Author: Clara Benson
Series: Freddy Pilkington-Soames #1
Published: 2016
Goodreads synopsis:
It’s 1929, and Ticky Maltravers is the toast of London high society, adored by everyone—or so it seems, until somebody poisons him over dinner. Now it turns out that numerous people with secrets to hide had every reason to wish him dead. But which of them murdered him? For Freddy Pilkington-Soames, newspaper reporter and man-about-town, the question hits a little too close to home, thanks to an unfortunate drunken encounter with Ticky’s corpse which he’d much rather the police didn’t find out about—and thanks also to his exasperating mother Cynthia’s seeming determination to get herself arrested by tampering with the evidence.
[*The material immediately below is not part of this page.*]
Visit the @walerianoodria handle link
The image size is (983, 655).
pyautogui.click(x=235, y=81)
But a pretty girl with big blue eyes is demanding his help in solving the mystery, so what can he do but agree? Now all he has to do is hide the wrong clues, find the right ones, and unmask the murderer before the police discover what’s really been going on. That ought to be easy enough. If only people didn’t keep getting killed…
My rating:

Author: Mavis Doriel Hay
Series: None
Published: 1936
Goodreads synopsis:
A classic country-house murder mystery, ‘The Santa Klaus Murder’ begins with Aunt Mildred declaring that no good could come of the Melbury family Christmas gathering at their country residence Flaxmere. So when Sir Osmond Melbury, the family patriarch, is discovered — by a guest dressed as Santa Klaus —with a bullet in his head on Christmas Day, the festivities are plunged into chaos.
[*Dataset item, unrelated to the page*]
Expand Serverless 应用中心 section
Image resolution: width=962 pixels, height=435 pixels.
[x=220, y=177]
Nearly every member of the party stands to reap some sort of benefit from Sir Osmond’s death, but Santa Klaus, the one person who seems to have every opportunity to fire the shot, has no apparent motive.
My rating:

Author: Agatha Christie
Series: Hercule Poirot #4
Published: 1926
Goodreads synopsis:
Considered to be one of Agatha Christie’s greatest, and also most controversial mysteries, ‘The Murder Of Roger Ackroyd’ breaks the rules of traditional mystery.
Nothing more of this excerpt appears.